Neonatal Dysregulated Immune Function and Pediatric B-Cell Precursor ALL


Key Points

  • Children with B-cell precursor ALL are born with abnormal concentrations of inflammatory markers.
  • This observation supports the hypothesis that children with ALL have a dysregulated immune function that is detectable at birth.
  • Children who develop ALL could potentially react abnormally to infections in early childhood.

A high incidence of clinically diagnosed infections in the first year of life among children who later developed acute lymphoblastic leukemia (ALL) has led researchers to propose that children with ALL are born with a dysregulated immune function, resulting in a more vigorous reaction to infections during early childhood. To assess the association between neonatal concentrations of inflammatory markers and the risk of developing childhood ALL, Søegaard et al conducted a population-based case-control study of children who were diagnosed with B-cell precursor ALL and matched controls. The study found neonatal concentrations of eight detectable markers that were significantly different in children later diagnosed with ALL compared with the control group. The study’s findings support the hypothesis that children who later develop B-cell precursor ALL are born with a dysregulated immune function. The study was published in Cancer Research.

Study Methodology

The researchers used data from Denmark’s Neonatal Screening Biobank and nationwide registers to assess baseline characteristics of the immune system of children born in Denmark between 1995 and 2008. The researchers measured the concentrations of 10 cytokines and other inflammatory markers on neonatal dried blood spots from 178 children who at between age 1 and 9 were diagnosed with B-cell precursor ALL and 178 matched controls. Through linkage with these nationwide registers, the researchers also assessed whether neonatal inflammatory markers were associated with previously demonstrated risk factors for childhood ALL.

Study Findings

The researchers found that children who developed B-cell precursor ALL had significantly lower neonatal concentrations of interleukin-8 (IL-8), soluble IL-6 receptor (sIL-6Ra), transforming growth factor (TGF)-β1, monocyte chemotactic protein (MCP)-1, and C-reactive protein (CRP). They also had higher concentrations of IL-6, IL-17, and IL-18 than did matched controls. Concentrations of IL-10 were below the detection level for both patients and controls.

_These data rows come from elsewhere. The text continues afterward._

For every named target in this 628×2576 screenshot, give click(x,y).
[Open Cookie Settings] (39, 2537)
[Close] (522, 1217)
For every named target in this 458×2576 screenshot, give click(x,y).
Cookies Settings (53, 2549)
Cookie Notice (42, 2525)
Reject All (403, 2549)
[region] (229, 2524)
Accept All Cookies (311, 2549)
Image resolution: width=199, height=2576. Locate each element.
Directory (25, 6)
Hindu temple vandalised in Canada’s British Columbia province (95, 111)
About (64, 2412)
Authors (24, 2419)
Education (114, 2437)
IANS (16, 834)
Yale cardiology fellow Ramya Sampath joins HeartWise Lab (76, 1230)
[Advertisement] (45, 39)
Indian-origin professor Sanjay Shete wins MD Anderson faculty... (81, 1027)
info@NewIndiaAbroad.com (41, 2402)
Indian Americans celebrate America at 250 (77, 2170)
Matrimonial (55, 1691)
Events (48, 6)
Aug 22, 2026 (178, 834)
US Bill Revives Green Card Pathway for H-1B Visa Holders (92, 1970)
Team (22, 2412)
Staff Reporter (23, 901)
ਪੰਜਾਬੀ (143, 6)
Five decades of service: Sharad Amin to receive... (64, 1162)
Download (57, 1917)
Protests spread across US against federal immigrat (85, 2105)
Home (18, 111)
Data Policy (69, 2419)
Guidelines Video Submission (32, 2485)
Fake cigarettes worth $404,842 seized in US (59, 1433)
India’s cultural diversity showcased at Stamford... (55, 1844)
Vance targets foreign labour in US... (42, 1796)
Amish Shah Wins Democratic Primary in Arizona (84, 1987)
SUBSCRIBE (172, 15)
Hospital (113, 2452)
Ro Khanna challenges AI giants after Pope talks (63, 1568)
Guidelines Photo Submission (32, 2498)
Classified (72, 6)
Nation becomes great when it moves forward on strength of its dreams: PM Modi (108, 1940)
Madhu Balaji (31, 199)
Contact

Birth order (IL-18 and CRP), gestational age (sIL-6Ra, TGF-β1, and CRP), and sex (sIL-6Ra, IL-8, and CRP) were significantly associated with the neonatal concentrations of inflammatory markers, but maternal age, infections during pregnancy, birth weight, and mode of delivery were not associated.

“Our findings support the hypothesis that children who later develop B-cell precursor ALL are born with a dysregulated immune function,” concluded the researchers.

“Our findings underline the role the child’s baseline immune characteristics may play in the development of ALL," said Signe Holst Søegaard, MSc, PhD, a fellow in the Department of Epidemiology Research at Statens Serum Institut in Copenhagen, Denmark, and lead author of this study. “However, we cannot yet use our research results to predict who will develop childhood ALL. In future studies, we will further characterize the relation between immune constitution at birth and risk of childhood ALL with the ultimate goal of developing preventive strategies targeting predisposed children.”

Dr. Søegaard is the corresponding author of this study.

Funding for this study was provided by the Dagmar Marshall Foundation, the A.P. Møller Foundation, the Danish Childhood Cancer Foundation, the Arvid Nilsson Foundation, and the Danish Cancer Research Foundation.

The study authors reported no potential conflicts of interest.

The content in this post has not been reviewed by the American Society of Clinical Oncology, Inc. (ASCO®) and does not necessarily reflect the ideas and opinions of ASCO®.